Two other actors who merit mentions have smaller roles, one due to time on-screen, and one due to any worth other than eye-candy. The first is an old favorite, Rutger Hauer, who plays Mr. Earle, the person chosen to run Wayne Enterprises when young Bruce is thought dead. He's not on-screen much, but he's very good during his time on-screen. He's a nebulous character, morally, leaving the way open for him to be either a recurring villain-type, or just a fun memory. The afore-mentioned eye-candy is Katie Holmes, who is generally just fluff, put there to be ogled by Bruce and the audience. She has no real point in the plot, other than to be a reason why Bruce must hide his identity, to "protect those he cares about." She is truly incidental, and the film would have been just as good with any other young Hollywood starlet in her role, so little impact did it actually have on the storyline.
Now we get to the heart of the matter: the director. I have seen Memento, and it was a truly fascinating film. Christopher Nolan has embraced non-linear filmmaking, and in that embrace has mastered its art. While most of Hollywood seems to be steering clear of flashbacks, Nolan uses them throughout, and well. He shows us events, then uses the flashbacks to establish why the events we've just seen are important or noteworthy. The style that flows through this film from him helps it achieve its raw, dark, hungry nature, without being too dark. This is a film you'll leave smiling, not brooding, and given how dark it is in parts during, that's a feat in and of itself. And I'll say this: The movie doesn't end with a gratuitous "feel-good" happy-ending-type story, although you will leave smiling, and with hopes of a sequel.
The cinematography and special effects in the film are top-notch, although in several of the fight scenes, the cuts are so quick it's near-to-impossible to tell who's doing what, it's all more of just a blur of motion, but you figure it out quickly enough.
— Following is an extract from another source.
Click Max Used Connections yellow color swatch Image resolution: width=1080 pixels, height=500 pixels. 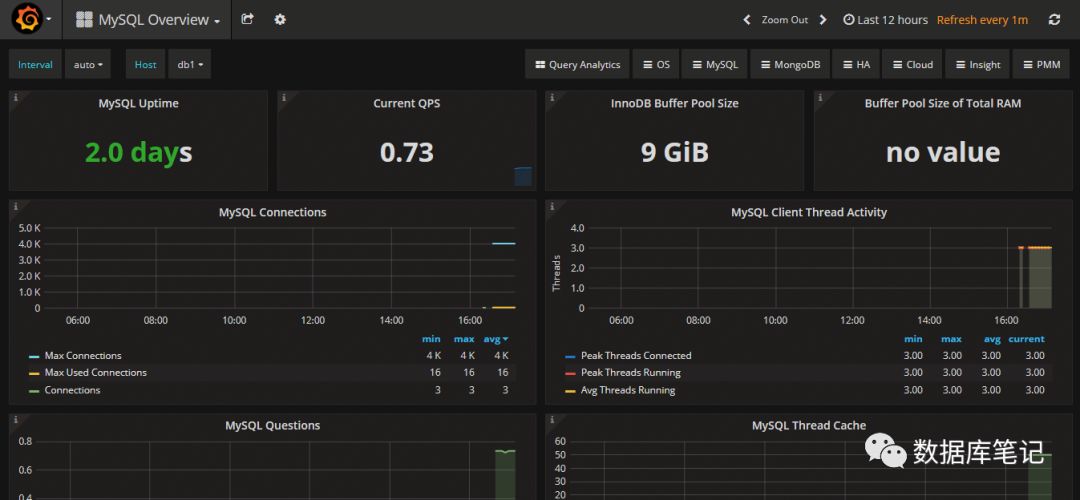(34, 373)
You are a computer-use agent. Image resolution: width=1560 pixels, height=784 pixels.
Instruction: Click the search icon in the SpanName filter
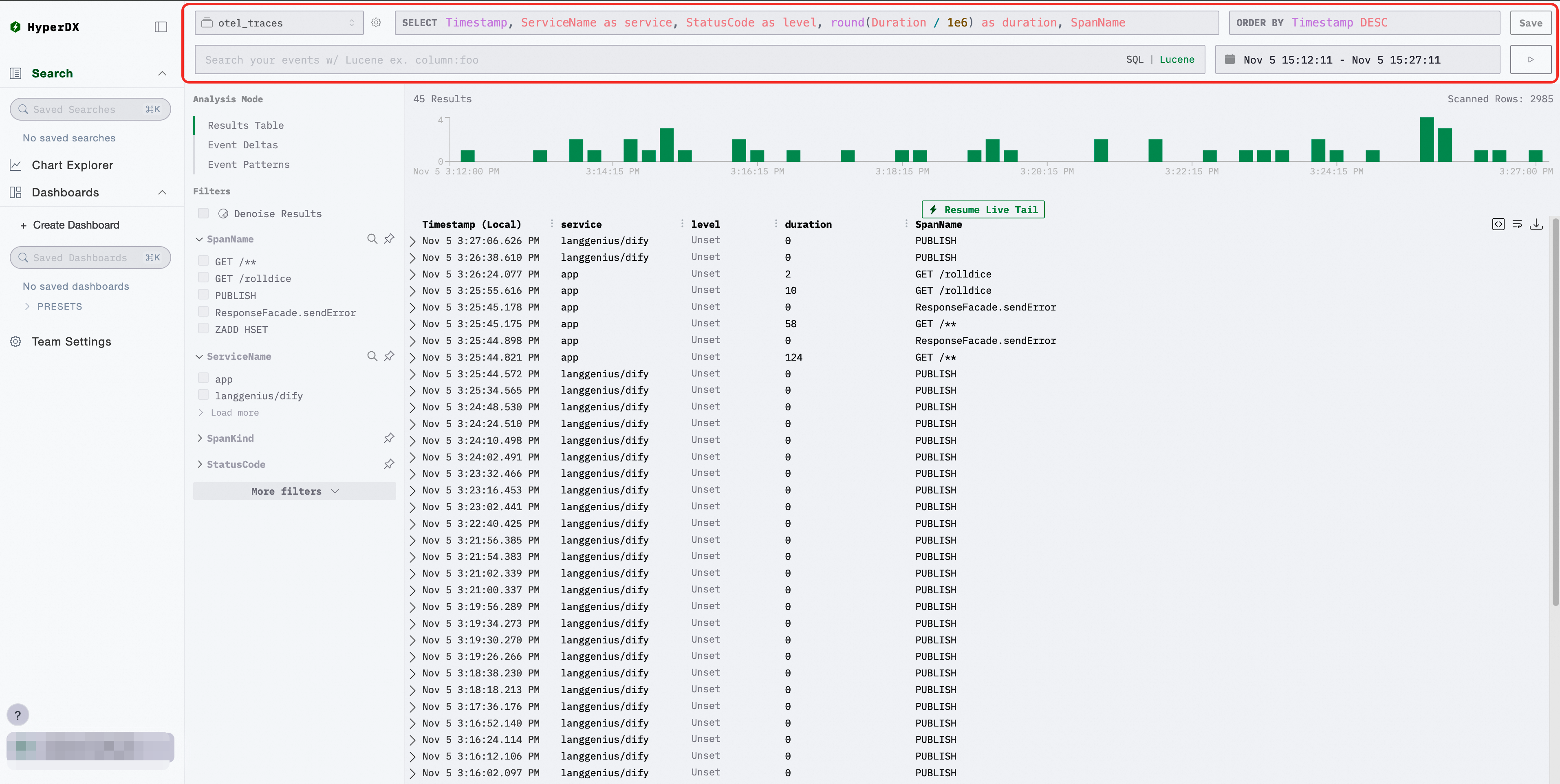tap(372, 239)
The special effects are very good, near seamless, but there were a couple "Oh, that's CGI" moments to once again jerk you out of the movie immersion.
The soundtrack was one of the best I've heard in a long while, and I was very impressed with whoever wrote it until the credits rolled, and I realized that they'd teamed two very good composers to create the score: Hans Zimmer (Gladiator) and James Newton Howard (Sixth Sense). Then it all became clear. The music is a combination of eastern and western theme and instrumentation, as well as incorporating sound effects right into the score, something not usually done in A-List theatrical releases. Very stirring, with striking but not overly-dominant percussion keeping the motion of the music going in the appropriate places.
All in all, this film was good where it needed to be, and mediocre in the places where it didn't much matter. I give it an A-, and heartily encourage comic fans to seek this film out. This makes two movies I've seen this year that impressed me greatly. The other was a sneak preview of Joss Whedon's Serenity, but that gets its own review later. So go see how Batman began, and revel in the darkness for a while, the darkness that has its own hope, goal, and resolve.